§ The task
Copy the part that opens with the line containing "Given: Open the Users tab" and closes with the line containing "[x=43, y=143]", replacing "Name Search" with "Contact Finder" and keeping everything else the same.

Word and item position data
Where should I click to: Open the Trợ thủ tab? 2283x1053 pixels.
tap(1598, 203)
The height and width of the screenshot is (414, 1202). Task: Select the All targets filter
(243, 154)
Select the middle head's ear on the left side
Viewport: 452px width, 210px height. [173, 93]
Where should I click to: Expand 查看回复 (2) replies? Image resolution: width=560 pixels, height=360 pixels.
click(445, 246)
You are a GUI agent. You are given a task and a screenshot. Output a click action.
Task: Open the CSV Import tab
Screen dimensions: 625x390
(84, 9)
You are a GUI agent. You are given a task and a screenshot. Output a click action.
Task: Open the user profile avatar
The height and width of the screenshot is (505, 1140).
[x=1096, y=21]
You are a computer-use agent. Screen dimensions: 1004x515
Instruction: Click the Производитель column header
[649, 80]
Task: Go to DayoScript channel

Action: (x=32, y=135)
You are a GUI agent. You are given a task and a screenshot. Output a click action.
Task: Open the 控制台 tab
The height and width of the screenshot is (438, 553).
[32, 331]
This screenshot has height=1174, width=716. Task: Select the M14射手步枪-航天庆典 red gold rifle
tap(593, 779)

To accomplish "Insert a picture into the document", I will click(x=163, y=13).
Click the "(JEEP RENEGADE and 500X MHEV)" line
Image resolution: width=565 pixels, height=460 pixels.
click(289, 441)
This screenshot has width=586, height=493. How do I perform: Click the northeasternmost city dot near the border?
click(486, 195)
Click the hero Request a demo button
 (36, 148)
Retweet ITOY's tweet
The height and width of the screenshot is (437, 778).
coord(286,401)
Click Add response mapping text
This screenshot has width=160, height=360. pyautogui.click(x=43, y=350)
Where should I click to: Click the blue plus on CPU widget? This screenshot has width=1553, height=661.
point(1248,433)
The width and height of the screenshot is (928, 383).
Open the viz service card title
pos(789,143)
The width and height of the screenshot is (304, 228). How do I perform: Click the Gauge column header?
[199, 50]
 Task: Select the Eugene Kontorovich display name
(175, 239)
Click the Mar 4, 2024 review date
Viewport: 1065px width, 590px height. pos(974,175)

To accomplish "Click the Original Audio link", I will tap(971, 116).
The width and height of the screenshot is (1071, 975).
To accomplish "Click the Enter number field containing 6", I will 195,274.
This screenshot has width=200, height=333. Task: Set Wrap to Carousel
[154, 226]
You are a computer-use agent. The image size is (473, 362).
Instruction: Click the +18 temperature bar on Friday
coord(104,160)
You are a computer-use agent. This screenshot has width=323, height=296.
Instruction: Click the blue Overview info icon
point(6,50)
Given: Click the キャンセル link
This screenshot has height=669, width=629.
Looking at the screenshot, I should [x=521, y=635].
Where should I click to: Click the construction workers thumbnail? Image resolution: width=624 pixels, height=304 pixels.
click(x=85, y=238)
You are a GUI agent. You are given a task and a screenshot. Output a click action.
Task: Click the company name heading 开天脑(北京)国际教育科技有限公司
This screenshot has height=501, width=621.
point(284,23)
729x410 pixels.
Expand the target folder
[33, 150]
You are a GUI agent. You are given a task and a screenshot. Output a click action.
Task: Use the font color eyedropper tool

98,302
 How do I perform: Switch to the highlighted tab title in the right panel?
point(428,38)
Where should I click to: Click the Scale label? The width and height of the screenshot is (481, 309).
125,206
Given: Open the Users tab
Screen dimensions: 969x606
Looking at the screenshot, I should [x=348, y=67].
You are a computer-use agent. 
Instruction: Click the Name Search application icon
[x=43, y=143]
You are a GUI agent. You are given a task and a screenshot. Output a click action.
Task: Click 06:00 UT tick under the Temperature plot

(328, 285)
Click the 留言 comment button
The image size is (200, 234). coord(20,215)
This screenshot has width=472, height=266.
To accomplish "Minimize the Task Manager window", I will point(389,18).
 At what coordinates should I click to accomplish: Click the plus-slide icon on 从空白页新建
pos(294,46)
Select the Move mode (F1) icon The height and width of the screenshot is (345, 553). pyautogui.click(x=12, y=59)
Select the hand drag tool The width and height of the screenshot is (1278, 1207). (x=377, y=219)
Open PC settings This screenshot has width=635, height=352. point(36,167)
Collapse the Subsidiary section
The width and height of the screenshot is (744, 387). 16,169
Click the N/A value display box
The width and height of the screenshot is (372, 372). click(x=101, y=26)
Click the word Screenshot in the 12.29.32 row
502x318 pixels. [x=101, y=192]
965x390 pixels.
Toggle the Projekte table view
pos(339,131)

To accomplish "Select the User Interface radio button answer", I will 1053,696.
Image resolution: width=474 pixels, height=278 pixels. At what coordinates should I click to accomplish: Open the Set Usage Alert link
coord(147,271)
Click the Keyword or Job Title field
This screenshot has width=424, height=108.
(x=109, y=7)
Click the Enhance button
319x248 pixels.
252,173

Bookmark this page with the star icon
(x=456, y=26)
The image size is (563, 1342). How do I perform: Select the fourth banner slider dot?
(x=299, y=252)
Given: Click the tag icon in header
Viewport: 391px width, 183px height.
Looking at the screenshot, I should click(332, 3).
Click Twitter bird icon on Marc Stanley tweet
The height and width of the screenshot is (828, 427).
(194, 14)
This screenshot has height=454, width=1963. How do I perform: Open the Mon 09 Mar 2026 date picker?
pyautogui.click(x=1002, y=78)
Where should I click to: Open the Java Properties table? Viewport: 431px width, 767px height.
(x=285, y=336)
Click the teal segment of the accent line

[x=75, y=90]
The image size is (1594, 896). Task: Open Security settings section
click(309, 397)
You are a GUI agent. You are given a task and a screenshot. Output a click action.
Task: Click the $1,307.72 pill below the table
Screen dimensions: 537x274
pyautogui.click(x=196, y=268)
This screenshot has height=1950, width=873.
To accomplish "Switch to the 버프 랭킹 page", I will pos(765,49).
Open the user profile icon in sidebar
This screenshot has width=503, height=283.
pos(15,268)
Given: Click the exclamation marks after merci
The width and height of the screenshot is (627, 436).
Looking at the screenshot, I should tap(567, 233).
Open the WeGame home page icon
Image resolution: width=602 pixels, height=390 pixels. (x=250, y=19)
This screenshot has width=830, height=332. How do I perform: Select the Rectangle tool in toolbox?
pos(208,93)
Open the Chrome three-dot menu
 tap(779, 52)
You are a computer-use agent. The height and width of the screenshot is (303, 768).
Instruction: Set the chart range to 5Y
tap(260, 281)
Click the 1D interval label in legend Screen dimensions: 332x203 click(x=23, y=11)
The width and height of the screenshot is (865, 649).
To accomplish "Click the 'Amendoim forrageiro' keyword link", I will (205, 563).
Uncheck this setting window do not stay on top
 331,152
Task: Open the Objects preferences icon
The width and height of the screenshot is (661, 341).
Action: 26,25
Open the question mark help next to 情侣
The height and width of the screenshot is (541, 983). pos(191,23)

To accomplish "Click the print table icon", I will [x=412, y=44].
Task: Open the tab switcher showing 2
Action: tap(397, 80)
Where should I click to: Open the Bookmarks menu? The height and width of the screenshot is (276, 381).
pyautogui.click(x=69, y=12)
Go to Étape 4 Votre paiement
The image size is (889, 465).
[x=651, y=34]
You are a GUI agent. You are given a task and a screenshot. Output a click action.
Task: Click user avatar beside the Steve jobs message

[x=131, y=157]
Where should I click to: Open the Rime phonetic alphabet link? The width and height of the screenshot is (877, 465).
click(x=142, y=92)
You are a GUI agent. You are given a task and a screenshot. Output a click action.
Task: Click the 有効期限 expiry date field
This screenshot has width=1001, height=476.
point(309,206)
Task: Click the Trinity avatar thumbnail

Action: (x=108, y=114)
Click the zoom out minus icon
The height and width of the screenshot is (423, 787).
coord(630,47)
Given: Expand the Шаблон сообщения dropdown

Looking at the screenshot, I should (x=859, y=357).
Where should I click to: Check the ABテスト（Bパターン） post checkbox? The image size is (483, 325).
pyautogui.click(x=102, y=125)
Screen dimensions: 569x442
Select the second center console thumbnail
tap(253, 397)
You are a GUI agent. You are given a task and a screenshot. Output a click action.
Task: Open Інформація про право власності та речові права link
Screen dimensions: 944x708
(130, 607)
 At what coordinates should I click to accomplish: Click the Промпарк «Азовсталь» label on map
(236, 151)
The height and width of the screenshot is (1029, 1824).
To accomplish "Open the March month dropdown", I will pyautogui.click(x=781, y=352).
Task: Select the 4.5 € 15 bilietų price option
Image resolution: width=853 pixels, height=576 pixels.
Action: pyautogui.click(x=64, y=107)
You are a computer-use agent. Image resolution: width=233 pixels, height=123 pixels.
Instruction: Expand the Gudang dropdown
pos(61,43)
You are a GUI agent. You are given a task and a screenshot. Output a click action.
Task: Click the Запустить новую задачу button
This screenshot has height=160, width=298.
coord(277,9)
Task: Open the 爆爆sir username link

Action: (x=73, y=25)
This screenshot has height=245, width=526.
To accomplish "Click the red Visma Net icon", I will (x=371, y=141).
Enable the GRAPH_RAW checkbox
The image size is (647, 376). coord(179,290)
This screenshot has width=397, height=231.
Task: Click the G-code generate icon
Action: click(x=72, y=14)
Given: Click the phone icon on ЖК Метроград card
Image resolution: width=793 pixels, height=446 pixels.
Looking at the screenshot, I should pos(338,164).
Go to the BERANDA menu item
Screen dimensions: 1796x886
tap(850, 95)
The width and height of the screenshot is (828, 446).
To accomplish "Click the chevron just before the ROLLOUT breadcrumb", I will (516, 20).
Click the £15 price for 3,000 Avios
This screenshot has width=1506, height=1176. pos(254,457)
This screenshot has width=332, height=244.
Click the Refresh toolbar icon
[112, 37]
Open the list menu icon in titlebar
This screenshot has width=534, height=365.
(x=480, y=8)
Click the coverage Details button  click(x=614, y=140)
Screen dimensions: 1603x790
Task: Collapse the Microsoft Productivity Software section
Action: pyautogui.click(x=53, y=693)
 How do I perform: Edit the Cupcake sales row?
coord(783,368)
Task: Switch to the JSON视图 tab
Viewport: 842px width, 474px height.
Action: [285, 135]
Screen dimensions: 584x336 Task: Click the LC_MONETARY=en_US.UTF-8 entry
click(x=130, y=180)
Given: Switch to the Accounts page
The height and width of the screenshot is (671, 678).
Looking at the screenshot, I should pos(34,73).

§ Output for this exercise
Given: Open the Users tab
Screen dimensions: 969x606
Looking at the screenshot, I should [x=348, y=67].
You are a computer-use agent. 
Instruction: Click the Contact Finder application icon
[x=43, y=143]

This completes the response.